Set exercise A:
Repeat the Circle of Impact post starting with "By dynamically, take" and going on through "step toward resolution.", swapping in "dialogue" for "conversation".
Set exercise B:
According to the Circle of Impact post, what is the purpose of the diagrams?
Set exercise C:
The Circle of Impact post names the first three charts its writer created. List their titles.

Extract:
Beyond The Charts - The Circle of Impact Explained

Circle of Impact -5 QsI received a question that I want to answer here.

Read you about your tools for clarity and connection.

May I ask you a personal question?

The tools are sound yet...what is the next step for you personally? What is the part you play in this scenario. Give the tools and step aside? I read something about you clients?

The form did not require us to talk much about ourselves.

The tools for clarity and connection are the first three charts that I ever created. 

Leading Through Times of Transition
The Circle of Impact
Five Questions That Every Leader Must Ask

Since I first wrote this post, I've expanded the number and range of the diagrams that I've created. Their purpose is to provide a guide for group thought and interaction.

You can download the current set of guides here.

These diagrams grew out of conversations I was having with people. I'd have a notepad out, and I'd draw the situations they were describing on the page, and then make connections. At first, I didn't see the imagery that you find here. A pattern began to arise and that's when I decided to develop the diagrams as tools for helping make complex situations both more simple and dynamic.

Circle of Impact- simple

By simple, the Three Dimensions of Leadership refer to three main areas that affect us in organizations: Ideas, Relationships and Organizational Structure. The difficulty is thinking about them all at the same time, hence the need to think dynamically.

By dynamically, take any one of the three dimensions, and try to understand the impact of the other two on it. For example, what's the impact of relationships and ideas on organizational structures. If very little, then you need to elevate the role of conversation between people about ideas in the organization as one step toward resolution.

Collected data:
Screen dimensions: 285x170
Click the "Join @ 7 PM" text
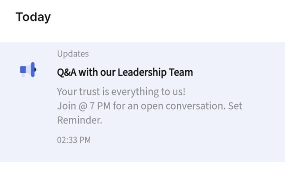click(x=84, y=106)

Problem solution A:
By dynamically, take any one of the three dimensions, and try to understand the impact of the other two on it. For example, what's the impact of relationships and ideas on organizational structures. If very little, then you need to elevate the role of dialogue between people about ideas in the organization as one step toward resolution.

Problem solution B:
To provide a guide for group thought and interaction.

Problem solution C:
- Leading Through Times of Transition
- The Circle of Impact
- Five Questions That Every Leader Must Ask